DATA RECORDS:
□ □ □

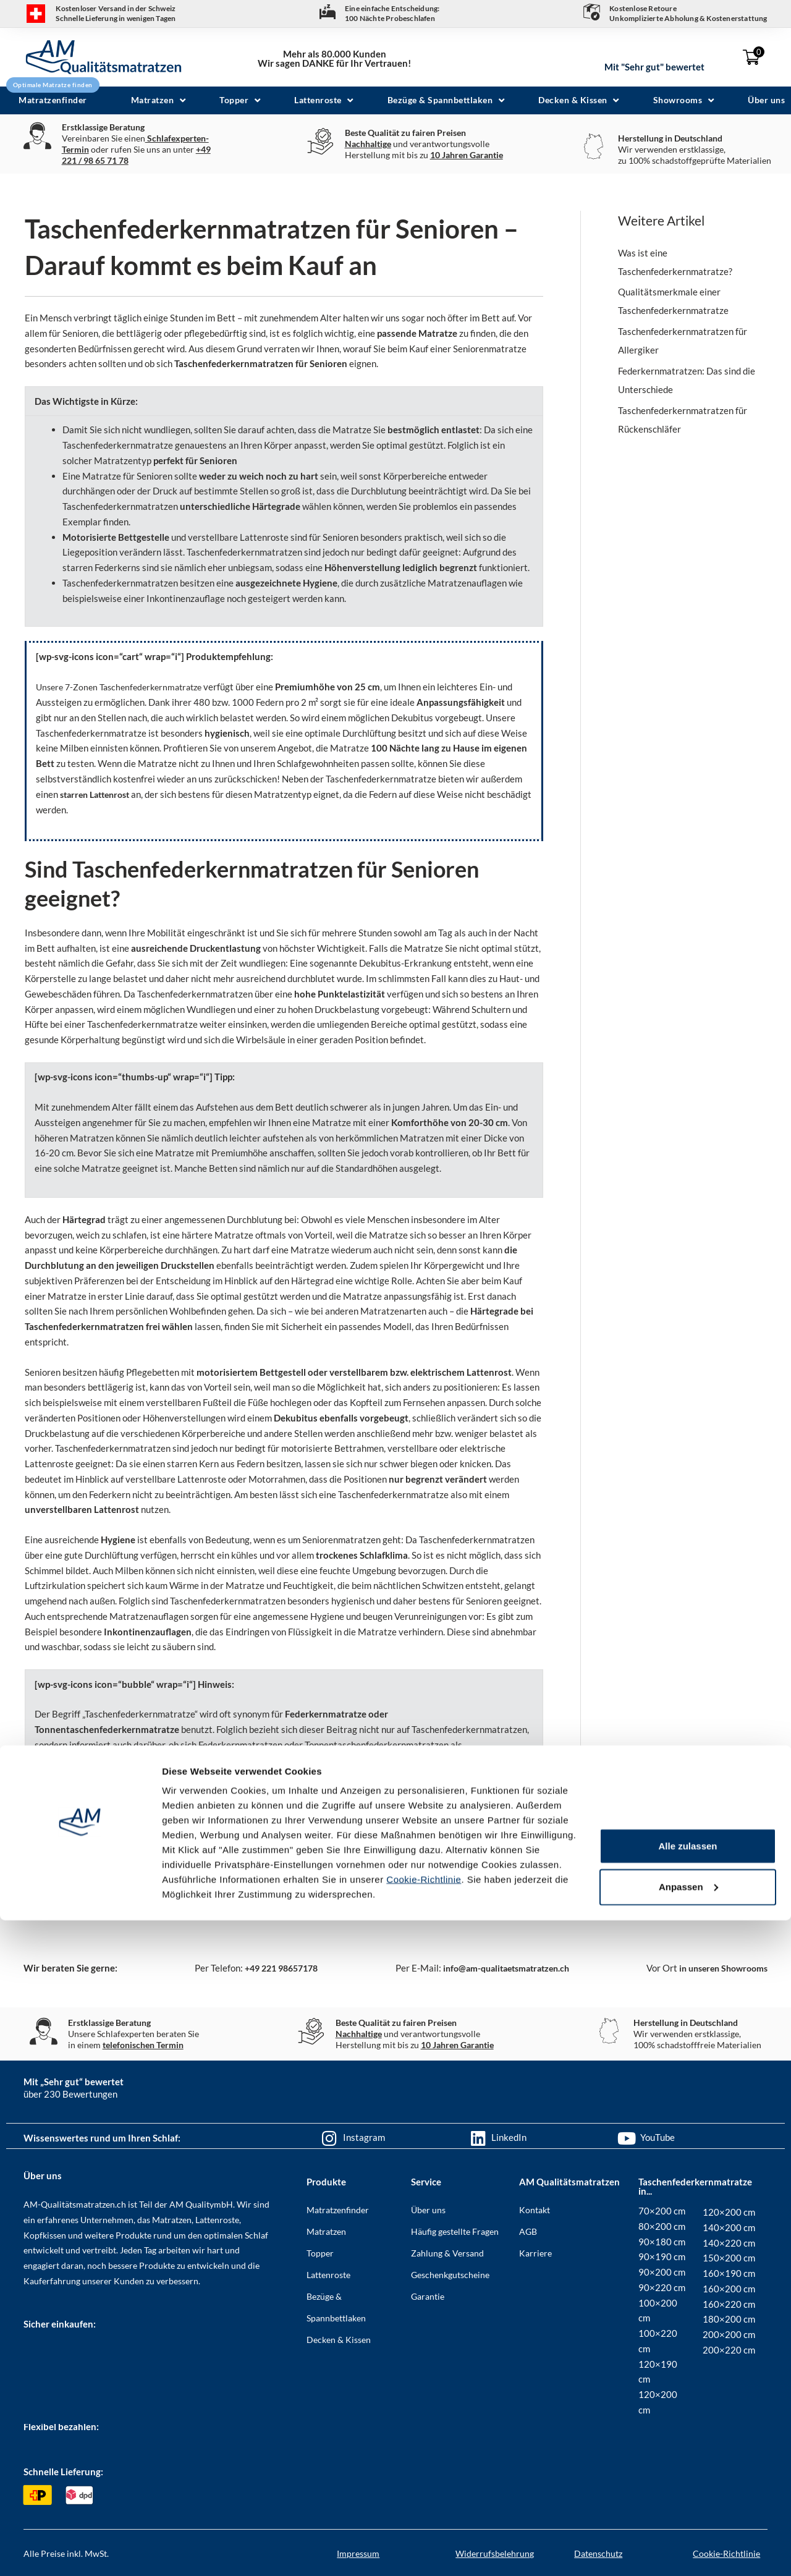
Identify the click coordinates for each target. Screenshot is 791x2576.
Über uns (428, 2209)
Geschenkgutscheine (450, 2274)
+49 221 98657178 (275, 1967)
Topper (320, 2252)
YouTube (657, 2136)
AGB (528, 2231)
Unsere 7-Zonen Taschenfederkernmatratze (125, 686)
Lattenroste (328, 2274)
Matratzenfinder (338, 2209)
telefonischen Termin (143, 2044)
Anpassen (688, 2542)
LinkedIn (509, 2136)
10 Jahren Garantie (466, 155)
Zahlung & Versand (447, 2252)
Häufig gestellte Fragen (455, 2231)
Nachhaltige (368, 143)
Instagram (364, 2136)
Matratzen (326, 2231)
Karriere (535, 2252)
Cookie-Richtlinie (423, 2535)
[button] (160, 100)
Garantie (427, 2295)
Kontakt (534, 2209)
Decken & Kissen (339, 2339)
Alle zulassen (687, 2501)
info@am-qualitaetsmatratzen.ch (501, 1967)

□ □ □

TO BE DONE: Reproduce the whole listing above word for word, with every line in its original order, but leave out the picture.

WRITTEN RESPONSE:
Identify the click coordinates for each target. Screenshot is 791x2576.
Über uns (428, 2209)
Geschenkgutscheine (450, 2274)
+49 221 98657178 (275, 1967)
Topper (320, 2252)
YouTube (657, 2136)
AGB (528, 2231)
Unsere 7-Zonen Taschenfederkernmatratze (125, 686)
Lattenroste (328, 2274)
Matratzenfinder (338, 2209)
telefonischen Termin (143, 2044)
Anpassen (688, 2542)
LinkedIn (509, 2136)
10 Jahren Garantie (466, 155)
Zahlung & Versand (447, 2252)
Häufig gestellte Fragen (455, 2231)
Nachhaltige (368, 143)
Instagram (364, 2136)
Matratzen (326, 2231)
Karriere (535, 2252)
Cookie-Richtlinie (423, 2535)
[button] (160, 100)
Garantie (427, 2295)
Kontakt (534, 2209)
Decken & Kissen (339, 2339)
Alle zulassen (687, 2501)
info@am-qualitaetsmatratzen.ch (501, 1967)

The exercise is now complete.